- Interactive map of Thanh Hà Pottery Village
- Location: Nam Diêu Quarter, Hội An Tây Ward, Đà Nẵng, Vietnam
- Designation: Traditional Craft Village

= Thanh Hà Pottery Village =

Thanh Hà Pottery Village is a traditional pottery village located in Nam Diêu quarter, Hội An Tây ward, Đà Nẵng City, Vietnam. The village developed in connection with the urban and trading port system of Hội An and the waterways along the Thu Bồn River.

In 2019, Thanh Ha pottery craft was included in Vietnam’s National Intangible Cultural Heritage list under the category of traditional handicrafts. The tourism area associated with the village includes pottery-making experiences and Thanh Ha Terracotta Park. The park was established to introduce traditional pottery crafts and display terracotta architectural models. In 2016, Terracotta Park received the “Building of the Year” award from Ashui Awards.

== Location and administration ==
Thanh Hà Pottery Village is located in Nam Diêu quarter, Hội An Tây ward, Đà Nẵng City, Vietnam.

At the provincial administrative level, Resolution No. 202/2025/QH15 reorganized the entire natural area and population of Đà Nẵng City and Quảng Nam Province to form a new provincial-level administrative unit named Đà Nẵng City.

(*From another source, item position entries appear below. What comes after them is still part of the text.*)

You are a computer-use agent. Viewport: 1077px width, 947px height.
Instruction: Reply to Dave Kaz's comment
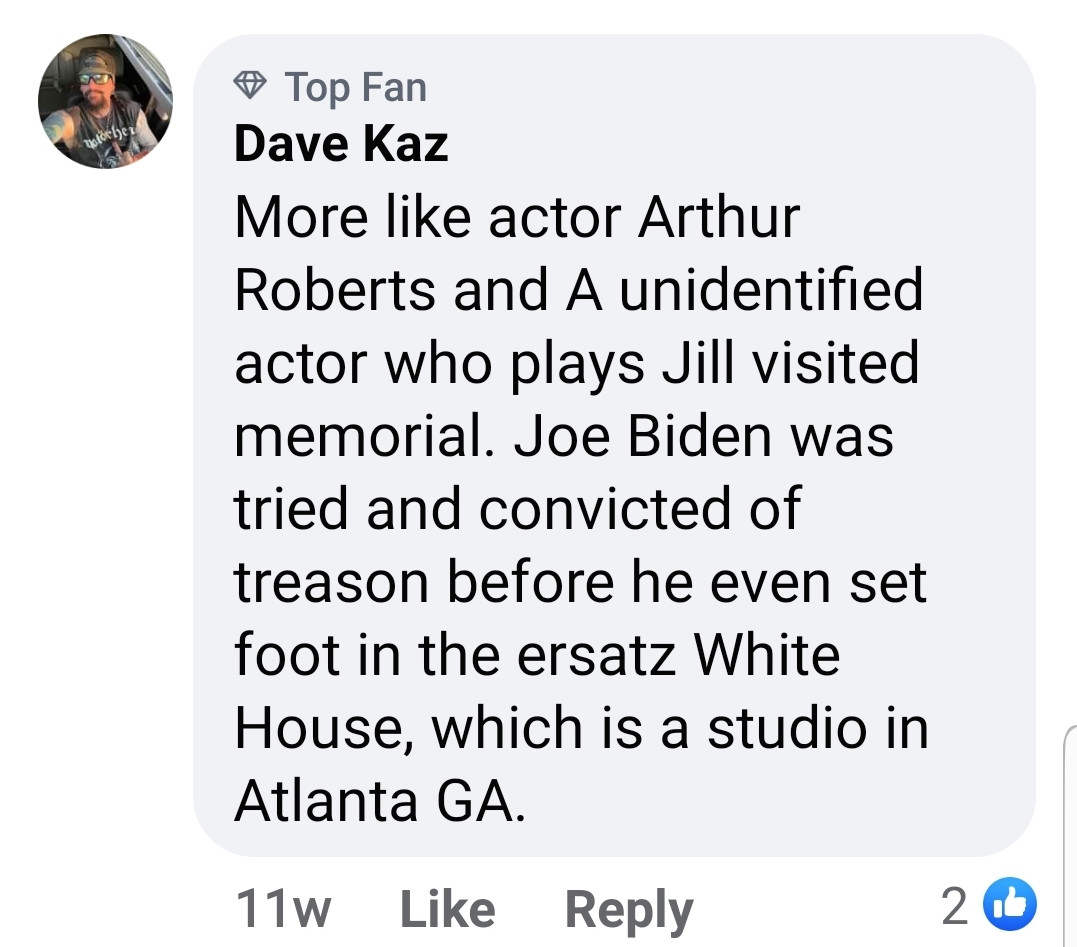tap(628, 909)
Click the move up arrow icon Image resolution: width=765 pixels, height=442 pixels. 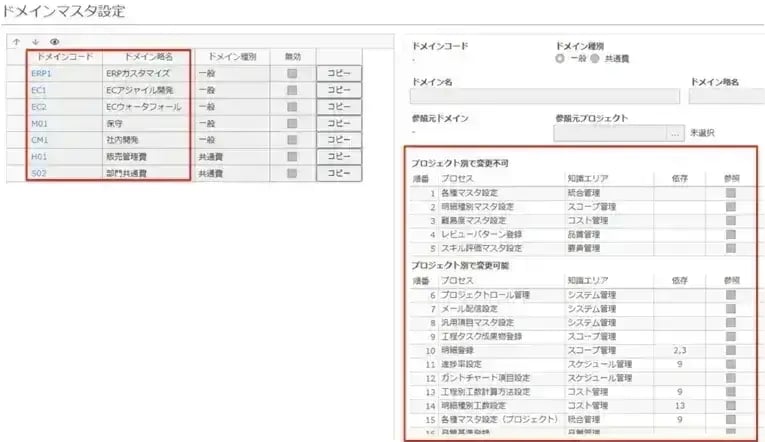tap(15, 42)
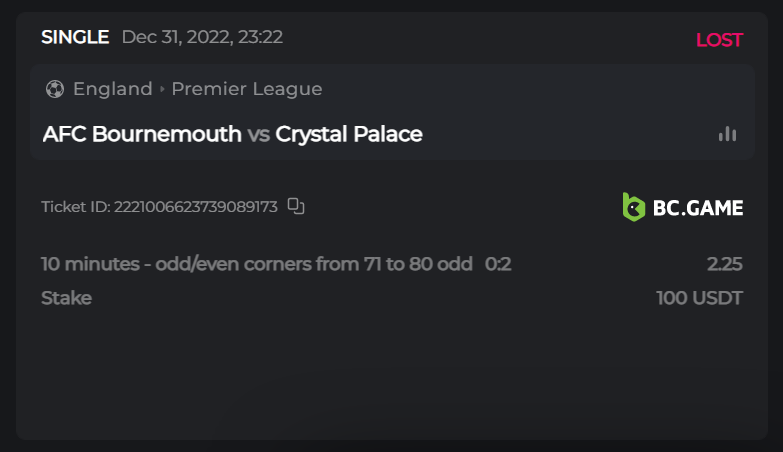This screenshot has width=783, height=452.
Task: Click arrow between England and Premier League
Action: (162, 89)
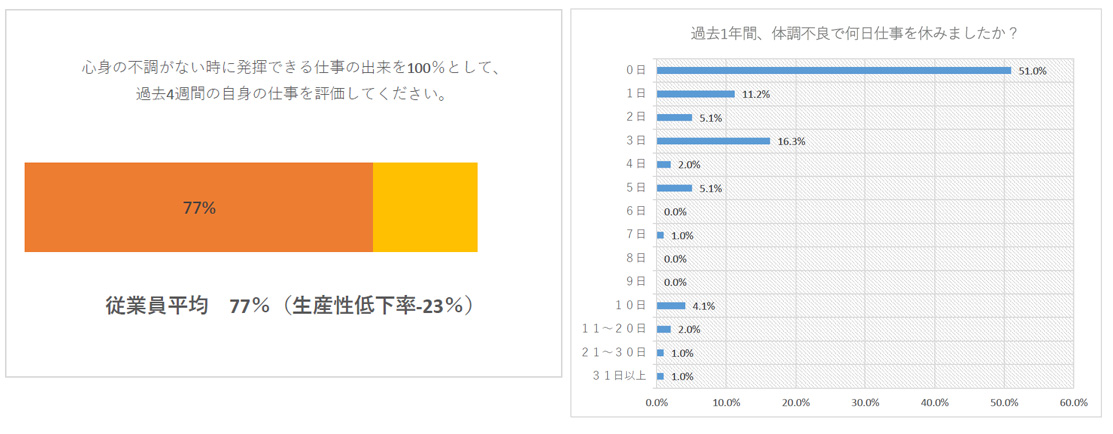Click the 30.0% horizontal axis label
The image size is (1113, 434).
click(865, 403)
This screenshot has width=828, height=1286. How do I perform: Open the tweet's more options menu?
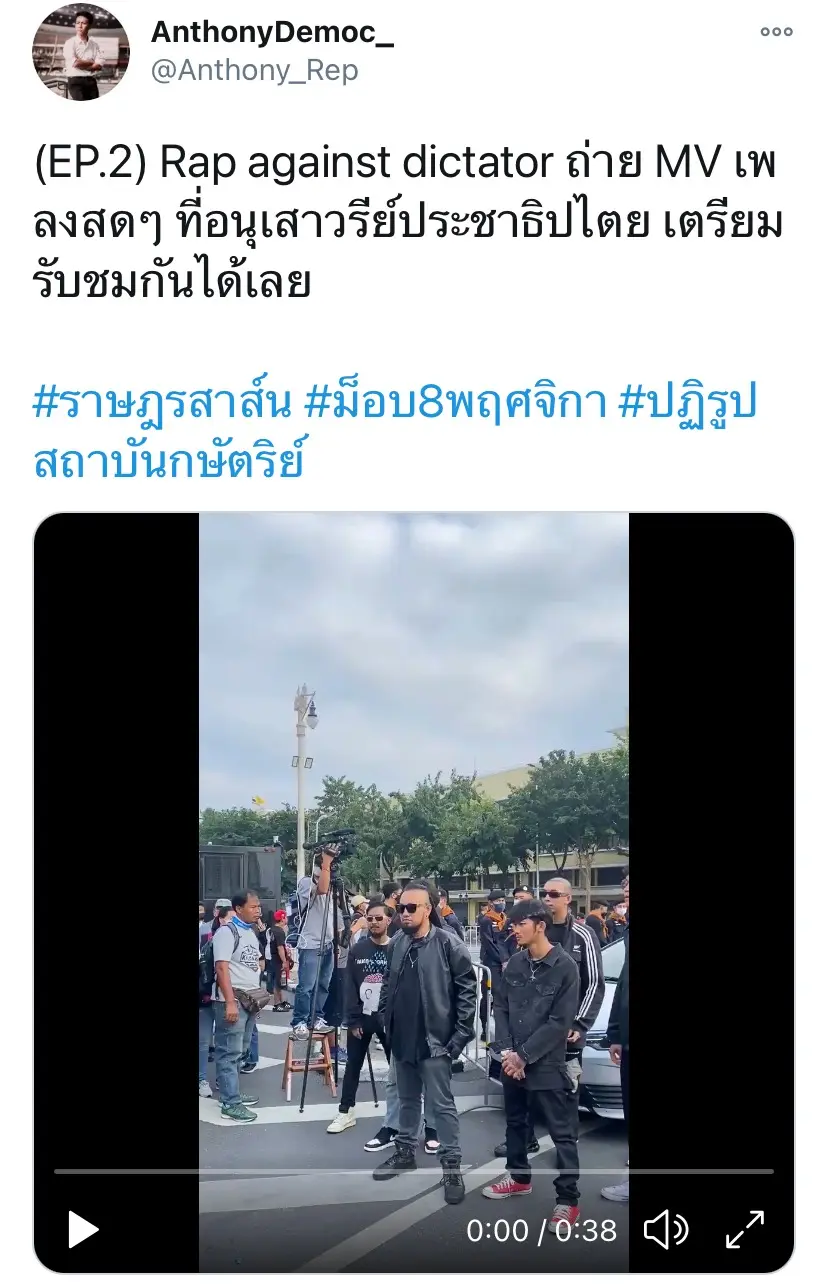(x=776, y=32)
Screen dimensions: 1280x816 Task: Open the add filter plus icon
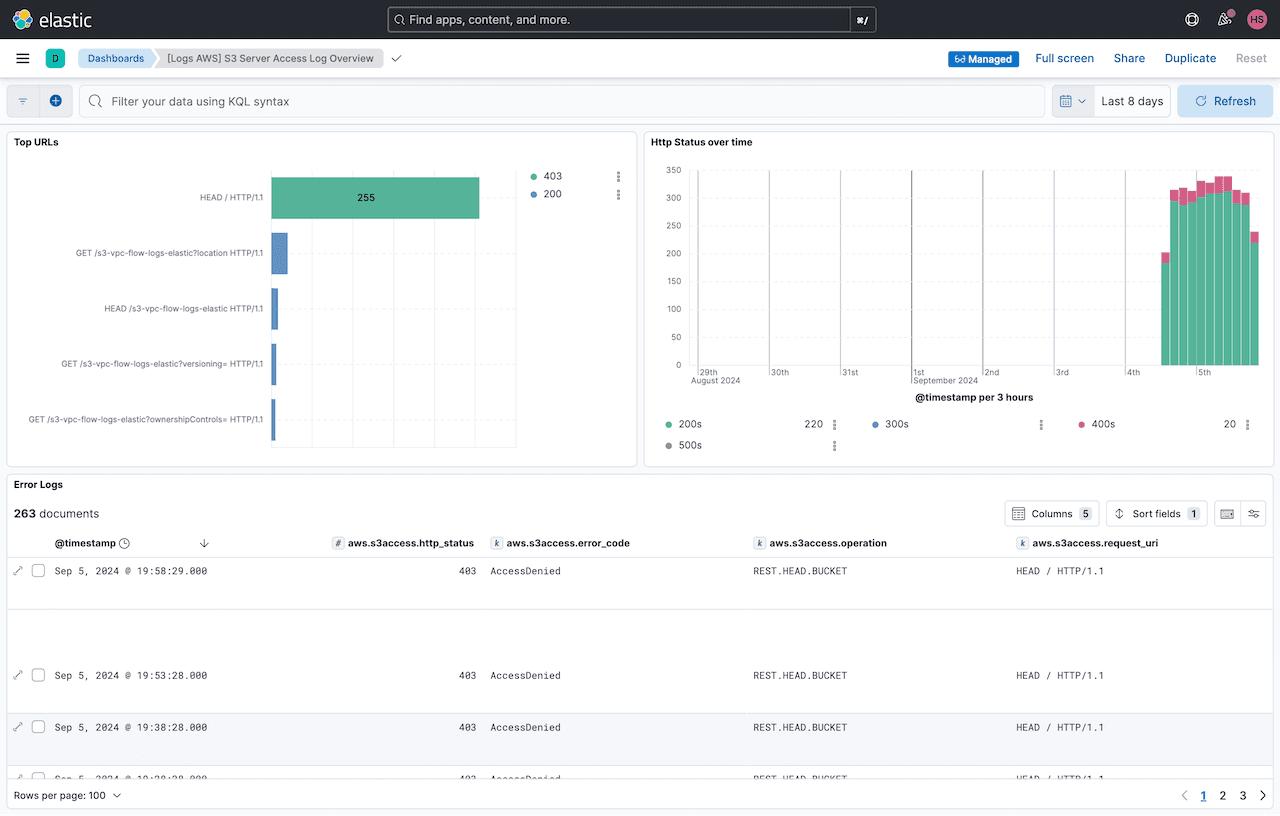(56, 100)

At the ward level, Resolution No. 1659/NQ-UBTVQH15 established Hội An Tây ward through the reorganization of the entire natural area and population of Thanh Hà ward, Tân An ward, Cẩm An ward, and Cẩm Hà commune. The newly reorganized commune and ward level administrative units officially came into operation on 1 July 2025.

== History and pottery craft ==

In the history, Thanh Ha pottery village was established around the 16th and 17th centuries by a number of craftsmen from Thanh Hóa, Nghệ An.

Thanh Hà pottery products were used for daily life, worship, and civil engineering (including bricks and tiles in Hoi An ancient structures). They were recorded by the Nguyễn Dynasty as the local product of Quảng Nam.

Thanh Hà Pottery Village is a representative craft village within the cultural and tourism space of Hội An. The village is associated with the handicraft production and trading network of the lower Thu Bồn River.

The local pottery craft was included in Vietnam’s National Intangible Cultural Heritage list in 2019 under the category of traditional handicrafts.

== Tourism ==

Tourism activities at Thanh Hà Pottery Village are associated with traditional pottery-making processes, pottery products intended for tourism purposes and community activities in Nam Diêu quarter.

Several traditional rituals and cultural practices associated with pottery production continue to be observed by the local community. These include annual ceremonies dedicated to the craft ancestors, which form part of the village's intangible cultural heritage.
In 2025, Thanh Hà Pottery Village in Hội An, Đà Nẵng has been recognised as one of the five best community tourism destinations at the "2025 Vietnam Tourism Awards" held on September 27 in Ha Noi.

In local tourism programs, Thanh Hà Pottery Village is often introduced with the heritage spaces of Hội An Ancient Town and riverside tourism routes, contributing to the formation of handicraft and cultural destinations within the urban area of Hội An.

== Thanh Hà Terracotta Park ==

Thanh Hà Terracotta Park is a tourism and exhibition complex associated with Nam Diêu craft village and Thanh Hà Pottery Village.

The park covers an area of more than 6,500 square meters. Construction began in 2011, and the site officially opened to visitors in 2015. Its architectural concept is based on the image of a pottery wheel as the central structure.

The park includes five main sections: a pottery museum, an outdoor exhibition area, Nam Diêu craft village space, a creative workshop area, and service and trade promotion area.

The outdoor exhibition area contains large terracotta sculptures and miniature models of architectural works from Vietnam and other countries.